Dataset extract Start Marker

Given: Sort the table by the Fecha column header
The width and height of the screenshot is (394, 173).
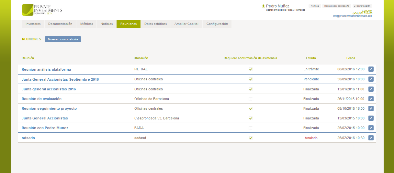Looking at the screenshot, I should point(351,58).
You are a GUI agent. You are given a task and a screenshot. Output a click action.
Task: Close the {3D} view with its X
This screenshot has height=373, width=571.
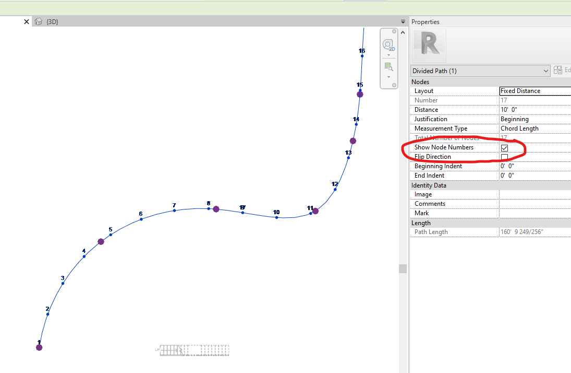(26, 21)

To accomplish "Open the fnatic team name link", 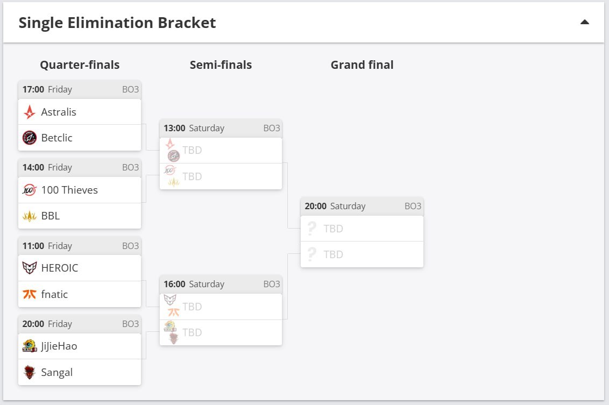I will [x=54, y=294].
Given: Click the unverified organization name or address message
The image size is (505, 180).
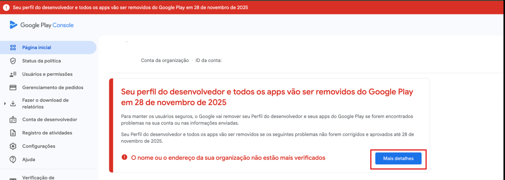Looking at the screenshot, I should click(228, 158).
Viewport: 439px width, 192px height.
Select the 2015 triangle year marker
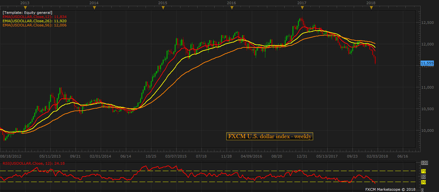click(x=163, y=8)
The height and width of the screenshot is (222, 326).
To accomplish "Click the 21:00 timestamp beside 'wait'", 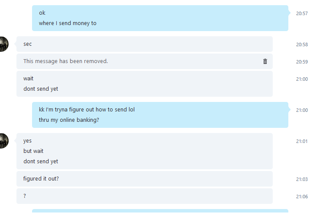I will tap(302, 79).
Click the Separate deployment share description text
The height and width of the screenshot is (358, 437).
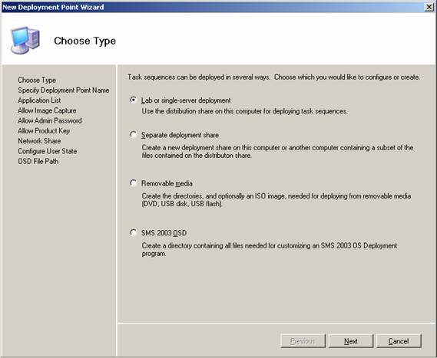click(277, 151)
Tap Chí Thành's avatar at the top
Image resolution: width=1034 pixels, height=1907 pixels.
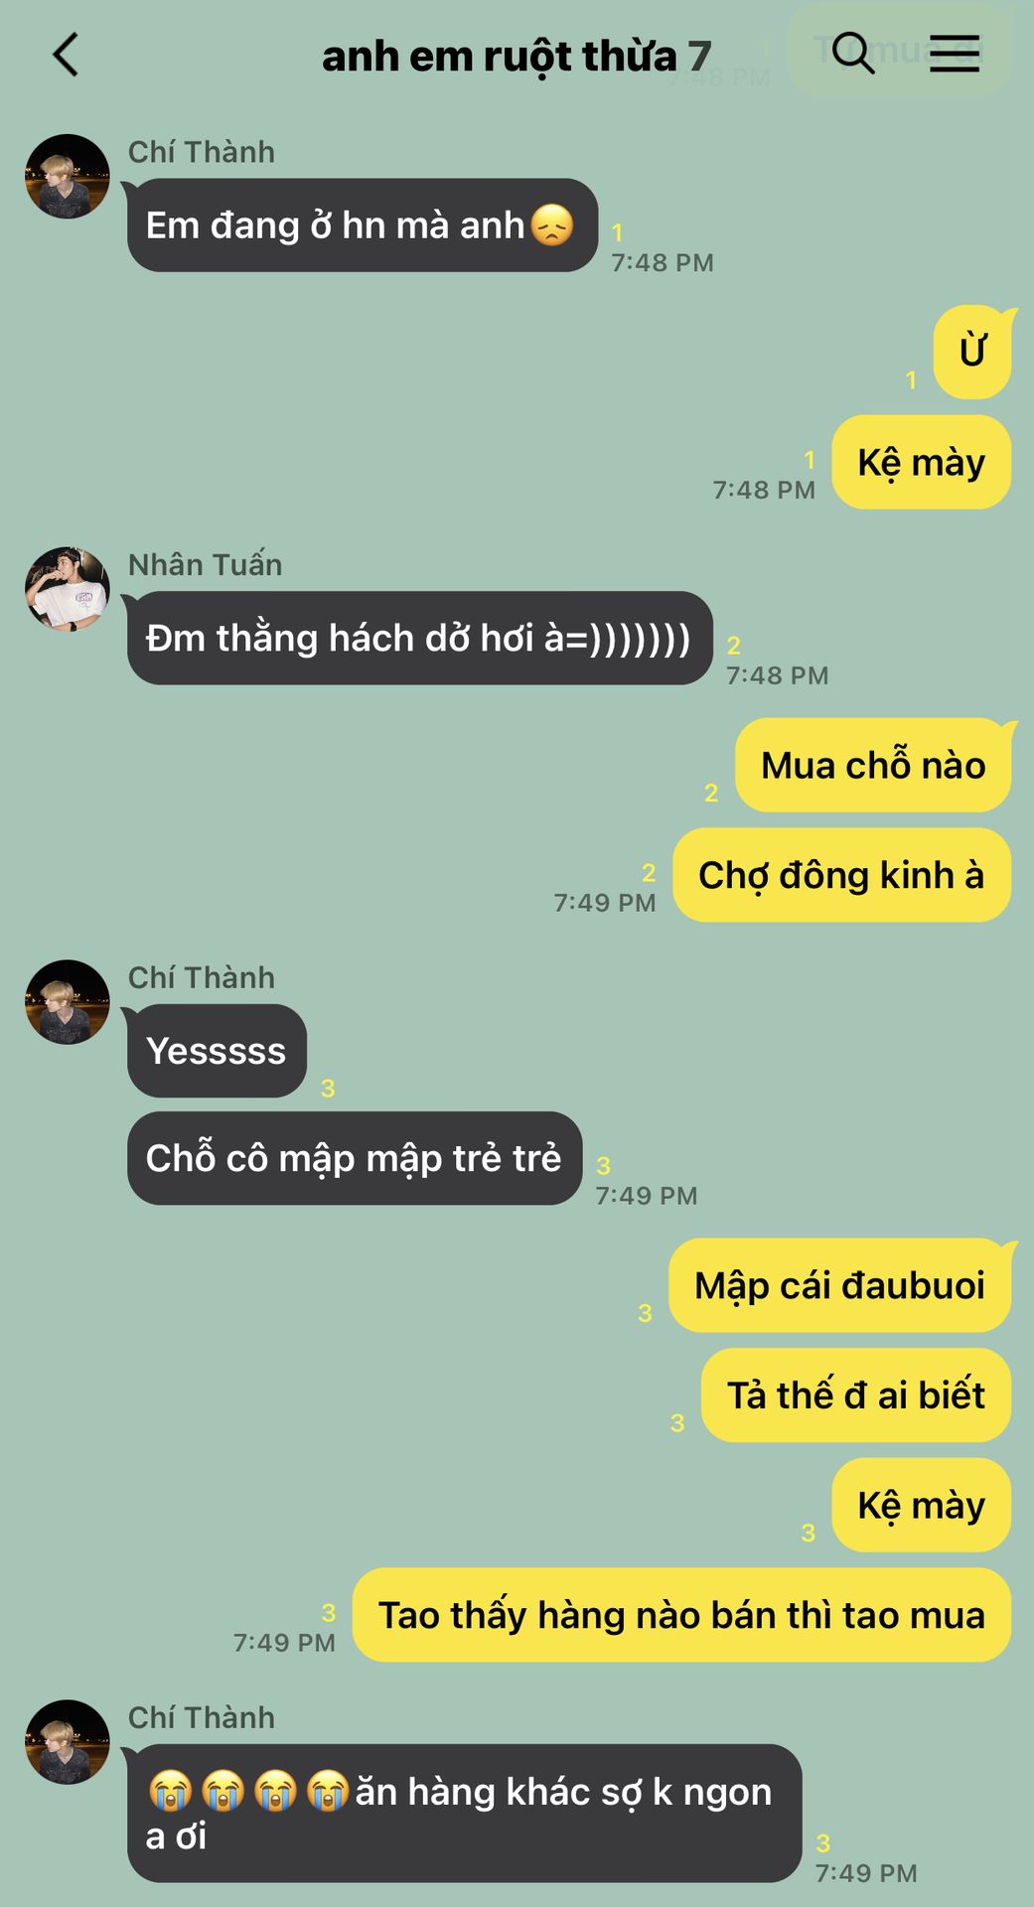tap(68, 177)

Dataset extract End Marker

• Instructions for the task:
Only the lines from the one containing "The height and width of the screenshot is (358, 437)." through the final line of the data should be given again, exactly and without pictures.

• Finished task:
The height and width of the screenshot is (358, 437).
click(277, 151)
Tap Chí Thành's avatar at the top
Image resolution: width=1034 pixels, height=1907 pixels.
tap(68, 177)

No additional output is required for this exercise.